AVAILABLE DATA:
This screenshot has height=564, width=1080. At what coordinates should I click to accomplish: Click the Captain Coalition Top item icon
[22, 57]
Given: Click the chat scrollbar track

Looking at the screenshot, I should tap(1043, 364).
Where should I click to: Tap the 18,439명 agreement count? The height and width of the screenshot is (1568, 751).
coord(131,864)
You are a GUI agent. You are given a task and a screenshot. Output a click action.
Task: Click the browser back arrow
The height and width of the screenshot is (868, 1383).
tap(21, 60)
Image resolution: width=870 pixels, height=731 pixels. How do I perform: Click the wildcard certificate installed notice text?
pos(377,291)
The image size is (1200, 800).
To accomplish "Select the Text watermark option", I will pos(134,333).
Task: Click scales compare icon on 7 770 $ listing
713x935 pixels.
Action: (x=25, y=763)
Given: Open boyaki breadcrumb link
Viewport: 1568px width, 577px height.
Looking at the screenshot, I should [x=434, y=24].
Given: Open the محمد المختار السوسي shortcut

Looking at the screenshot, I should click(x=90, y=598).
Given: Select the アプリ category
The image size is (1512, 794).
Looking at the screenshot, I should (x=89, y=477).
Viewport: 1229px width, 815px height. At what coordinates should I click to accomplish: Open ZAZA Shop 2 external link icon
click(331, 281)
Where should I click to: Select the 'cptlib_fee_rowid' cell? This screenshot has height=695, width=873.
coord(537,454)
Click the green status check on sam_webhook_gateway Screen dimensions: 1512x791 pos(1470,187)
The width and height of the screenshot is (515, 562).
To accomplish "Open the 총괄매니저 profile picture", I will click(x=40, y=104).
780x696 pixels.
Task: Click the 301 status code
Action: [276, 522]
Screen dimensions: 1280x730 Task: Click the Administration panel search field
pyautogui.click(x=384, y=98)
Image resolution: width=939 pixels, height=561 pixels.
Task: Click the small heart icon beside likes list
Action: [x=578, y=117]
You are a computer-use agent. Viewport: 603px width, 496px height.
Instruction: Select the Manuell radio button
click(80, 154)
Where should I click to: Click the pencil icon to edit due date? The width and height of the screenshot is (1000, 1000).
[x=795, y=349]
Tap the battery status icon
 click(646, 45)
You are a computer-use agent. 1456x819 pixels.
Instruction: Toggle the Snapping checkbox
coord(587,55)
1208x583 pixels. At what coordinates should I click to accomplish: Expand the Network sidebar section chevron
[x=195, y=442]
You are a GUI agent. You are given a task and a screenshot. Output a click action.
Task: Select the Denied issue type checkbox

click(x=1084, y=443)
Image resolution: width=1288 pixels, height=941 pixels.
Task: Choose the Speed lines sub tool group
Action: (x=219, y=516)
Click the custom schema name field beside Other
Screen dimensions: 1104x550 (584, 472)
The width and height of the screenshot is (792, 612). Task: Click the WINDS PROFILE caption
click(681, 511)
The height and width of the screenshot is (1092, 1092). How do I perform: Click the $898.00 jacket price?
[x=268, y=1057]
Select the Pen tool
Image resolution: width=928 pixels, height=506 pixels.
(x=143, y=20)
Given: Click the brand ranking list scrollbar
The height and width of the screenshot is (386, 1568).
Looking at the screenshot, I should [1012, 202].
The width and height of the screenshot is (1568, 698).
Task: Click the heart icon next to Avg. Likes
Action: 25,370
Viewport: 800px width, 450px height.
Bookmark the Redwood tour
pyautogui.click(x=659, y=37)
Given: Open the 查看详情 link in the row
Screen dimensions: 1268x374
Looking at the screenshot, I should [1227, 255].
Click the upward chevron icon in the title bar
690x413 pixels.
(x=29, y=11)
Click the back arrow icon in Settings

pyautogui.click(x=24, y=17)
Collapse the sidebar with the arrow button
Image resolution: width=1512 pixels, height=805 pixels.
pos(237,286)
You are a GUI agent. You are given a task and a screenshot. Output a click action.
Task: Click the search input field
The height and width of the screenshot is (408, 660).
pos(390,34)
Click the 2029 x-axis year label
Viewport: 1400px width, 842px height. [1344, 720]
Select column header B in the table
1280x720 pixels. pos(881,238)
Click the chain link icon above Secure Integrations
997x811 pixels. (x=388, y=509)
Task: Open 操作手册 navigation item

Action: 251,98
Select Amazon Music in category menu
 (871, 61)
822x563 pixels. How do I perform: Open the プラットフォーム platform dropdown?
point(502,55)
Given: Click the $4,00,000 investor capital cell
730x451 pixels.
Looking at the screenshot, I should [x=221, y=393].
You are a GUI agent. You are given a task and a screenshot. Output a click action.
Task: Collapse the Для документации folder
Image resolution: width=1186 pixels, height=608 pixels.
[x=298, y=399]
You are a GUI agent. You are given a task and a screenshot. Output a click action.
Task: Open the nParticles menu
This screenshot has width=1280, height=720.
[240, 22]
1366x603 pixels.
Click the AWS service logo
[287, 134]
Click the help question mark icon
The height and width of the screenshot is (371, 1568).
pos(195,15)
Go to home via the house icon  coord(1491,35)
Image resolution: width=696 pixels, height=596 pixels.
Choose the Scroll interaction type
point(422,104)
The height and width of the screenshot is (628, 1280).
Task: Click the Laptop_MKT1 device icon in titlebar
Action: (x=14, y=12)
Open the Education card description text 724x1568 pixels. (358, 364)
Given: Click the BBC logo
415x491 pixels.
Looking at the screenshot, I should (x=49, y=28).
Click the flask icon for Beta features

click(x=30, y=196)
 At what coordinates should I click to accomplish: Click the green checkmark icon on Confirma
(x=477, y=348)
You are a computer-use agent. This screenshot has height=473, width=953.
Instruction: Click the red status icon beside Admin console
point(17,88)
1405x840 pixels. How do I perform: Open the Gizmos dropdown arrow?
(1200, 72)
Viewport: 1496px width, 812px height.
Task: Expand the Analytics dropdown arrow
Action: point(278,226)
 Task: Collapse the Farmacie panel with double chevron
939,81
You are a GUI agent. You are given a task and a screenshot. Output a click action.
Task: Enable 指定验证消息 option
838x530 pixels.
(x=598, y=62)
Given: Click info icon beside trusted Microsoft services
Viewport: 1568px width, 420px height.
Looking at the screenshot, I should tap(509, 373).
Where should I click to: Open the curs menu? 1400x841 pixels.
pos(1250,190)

INSTRUCTION:
Lay out all of the data above as a Markdown table with the columns "Row" and "Line", one line of data per row, numbered in order, and skip the blank lines.

TASK RESULT:
| Row | Line |
|---|---|
| 1 | This screenshot has height=564, width=1080. At what coordinates should I click to accomplish: Click the Captain Coalition Top item icon |
| 2 | [22, 57] |
| 3 | Given: Click the chat scrollbar track |
| 4 | Looking at the screenshot, I should tap(1043, 364). |
| 5 | Where should I click to: Tap the 18,439명 agreement count? The height and width of the screenshot is (1568, 751). |
| 6 | coord(131,864) |
| 7 | You are a GUI agent. You are given a task and a screenshot. Output a click action. |
| 8 | Task: Click the browser back arrow |
| 9 | The height and width of the screenshot is (868, 1383). |
| 10 | tap(21, 60) |
| 11 | Image resolution: width=870 pixels, height=731 pixels. How do I perform: Click the wildcard certificate installed notice text? |
| 12 | pos(377,291) |
| 13 | The image size is (1200, 800). |
| 14 | To accomplish "Select the Text watermark option", I will pos(134,333). |
| 15 | Task: Click scales compare icon on 7 770 $ listing |
| 16 | 713x935 pixels. |
| 17 | Action: (x=25, y=763) |
| 18 | Given: Open boyaki breadcrumb link |
| 19 | Viewport: 1568px width, 577px height. |
| 20 | Looking at the screenshot, I should [x=434, y=24]. |
| 21 | Given: Open the محمد المختار السوسي shortcut |
| 22 | Looking at the screenshot, I should click(x=90, y=598). |
| 23 | Given: Select the アプリ category |
| 24 | The image size is (1512, 794). |
| 25 | Looking at the screenshot, I should (x=89, y=477). |
| 26 | Viewport: 1229px width, 815px height. At what coordinates should I click to accomplish: Open ZAZA Shop 2 external link icon |
| 27 | click(331, 281) |
| 28 | Where should I click to: Select the 'cptlib_fee_rowid' cell? This screenshot has height=695, width=873. |
| 29 | coord(537,454) |
| 30 | Click the green status check on sam_webhook_gateway Screen dimensions: 1512x791 pos(1470,187) |
| 31 | The width and height of the screenshot is (515, 562). |
| 32 | To accomplish "Open the 총괄매니저 profile picture", I will click(x=40, y=104). |
| 33 | 780x696 pixels. |
| 34 | Task: Click the 301 status code |
| 35 | Action: [276, 522] |
| 36 | Screen dimensions: 1280x730 Task: Click the Administration panel search field |
| 37 | pyautogui.click(x=384, y=98) |
| 38 | Image resolution: width=939 pixels, height=561 pixels. |
| 39 | Task: Click the small heart icon beside likes list |
| 40 | Action: [x=578, y=117] |
| 41 | You are a computer-use agent. Viewport: 603px width, 496px height. |
| 42 | Instruction: Select the Manuell radio button |
| 43 | click(80, 154) |
| 44 | Where should I click to: Click the pencil icon to edit due date? The width and height of the screenshot is (1000, 1000). |
| 45 | [x=795, y=349] |
| 46 | Tap the battery status icon |
| 47 |  click(646, 45) |
| 48 | You are a computer-use agent. 1456x819 pixels. |
| 49 | Instruction: Toggle the Snapping checkbox |
| 50 | coord(587,55) |
| 51 | 1208x583 pixels. At what coordinates should I click to accomplish: Expand the Network sidebar section chevron |
| 52 | [x=195, y=442] |
| 53 | You are a GUI agent. You are given a task and a screenshot. Output a click action. |
| 54 | Task: Select the Denied issue type checkbox |
| 55 | click(x=1084, y=443) |
| 56 | Image resolution: width=1288 pixels, height=941 pixels. |
| 57 | Task: Choose the Speed lines sub tool group |
| 58 | Action: (x=219, y=516) |
| 59 | Click the custom schema name field beside Other |
| 60 | Screen dimensions: 1104x550 (584, 472) |
| 61 | The width and height of the screenshot is (792, 612). Task: Click the WINDS PROFILE caption |
| 62 | click(681, 511) |
| 63 | The height and width of the screenshot is (1092, 1092). How do I perform: Click the $898.00 jacket price? |
| 64 | [x=268, y=1057] |
| 65 | Select the Pen tool |
| 66 | Image resolution: width=928 pixels, height=506 pixels. |
| 67 | (x=143, y=20) |
| 68 | Given: Click the brand ranking list scrollbar |
| 69 | The height and width of the screenshot is (386, 1568). |
| 70 | Looking at the screenshot, I should [1012, 202]. |
| 71 | The width and height of the screenshot is (1568, 698). |
| 72 | Task: Click the heart icon next to Avg. Likes |
| 73 | Action: 25,370 |
| 74 | Viewport: 800px width, 450px height. |
| 75 | Bookmark the Redwood tour |
| 76 | pyautogui.click(x=659, y=37) |
| 77 | Given: Open the 查看详情 link in the row |
| 78 | Screen dimensions: 1268x374 |
| 79 | Looking at the screenshot, I should [1227, 255]. |
| 80 | Click the upward chevron icon in the title bar |
| 81 | 690x413 pixels. |
| 82 | (x=29, y=11) |
| 83 | Click the back arrow icon in Settings |
| 84 | pyautogui.click(x=24, y=17) |
| 85 | Collapse the sidebar with the arrow button |
| 86 | Image resolution: width=1512 pixels, height=805 pixels. |
| 87 | pos(237,286) |
| 88 | You are a GUI agent. You are given a task and a screenshot. Output a click action. |
| 89 | Task: Click the search input field |
| 90 | The height and width of the screenshot is (408, 660). |
| 91 | pos(390,34) |
| 92 | Click the 2029 x-axis year label |
| 93 | Viewport: 1400px width, 842px height. [1344, 720] |
| 94 | Select column header B in the table |
| 95 | 1280x720 pixels. pos(881,238) |
| 96 | Click the chain link icon above Secure Integrations |
| 97 | 997x811 pixels. (x=388, y=509) |
| 98 | Task: Open 操作手册 navigation item |
| 99 | Action: 251,98 |
| 100 | Select Amazon Music in category menu |
| 101 |  (871, 61) |
| 102 | 822x563 pixels. How do I perform: Open the プラットフォーム platform dropdown? |
| 103 | point(502,55) |
| 104 | Given: Click the $4,00,000 investor capital cell |
| 105 | 730x451 pixels. |
| 106 | Looking at the screenshot, I should [x=221, y=393]. |
| 107 | You are a GUI agent. You are given a task and a screenshot. Output a click action. |
| 108 | Task: Collapse the Для документации folder |
| 109 | Image resolution: width=1186 pixels, height=608 pixels. |
| 110 | [x=298, y=399] |
| 111 | You are a GUI agent. You are given a task and a screenshot. Output a click action. |
| 112 | Task: Open the nParticles menu |
| 113 | This screenshot has width=1280, height=720. |
| 114 | [240, 22] |
| 115 | 1366x603 pixels. |
| 116 | Click the AWS service logo |
| 117 | [287, 134] |
| 118 | Click the help question mark icon |
| 119 | The height and width of the screenshot is (371, 1568). |
| 120 | pos(195,15) |
| 121 | Go to home via the house icon  coord(1491,35) |
| 122 | Image resolution: width=696 pixels, height=596 pixels. |
| 123 | Choose the Scroll interaction type |
| 124 | point(422,104) |
| 125 | The height and width of the screenshot is (628, 1280). |
| 126 | Task: Click the Laptop_MKT1 device icon in titlebar |
| 127 | Action: (x=14, y=12) |
| 128 | Open the Education card description text 724x1568 pixels. (358, 364) |
| 129 | Given: Click the BBC logo |
| 130 | 415x491 pixels. |
| 131 | Looking at the screenshot, I should (x=49, y=28). |
| 132 | Click the flask icon for Beta features |
| 133 | click(x=30, y=196) |
| 134 |  At what coordinates should I click to accomplish: Click the green checkmark icon on Confirma |
| 135 | (x=477, y=348) |
| 136 | You are a computer-use agent. This screenshot has height=473, width=953. |
| 137 | Instruction: Click the red status icon beside Admin console |
| 138 | point(17,88) |
| 139 | 1405x840 pixels. How do I perform: Open the Gizmos dropdown arrow? |
| 140 | (1200, 72) |
| 141 | Viewport: 1496px width, 812px height. |
| 142 | Task: Expand the Analytics dropdown arrow |
| 143 | Action: point(278,226) |
| 144 |  Task: Collapse the Farmacie panel with double chevron |
| 145 | 939,81 |
| 146 | You are a GUI agent. You are given a task and a screenshot. Output a click action. |
| 147 | Task: Enable 指定验证消息 option |
| 148 | 838x530 pixels. |
| 149 | (x=598, y=62) |
| 150 | Given: Click info icon beside trusted Microsoft services |
| 151 | Viewport: 1568px width, 420px height. |
| 152 | Looking at the screenshot, I should tap(509, 373). |
| 153 | Where should I click to: Open the curs menu? 1400x841 pixels. |
| 154 | pos(1250,190) |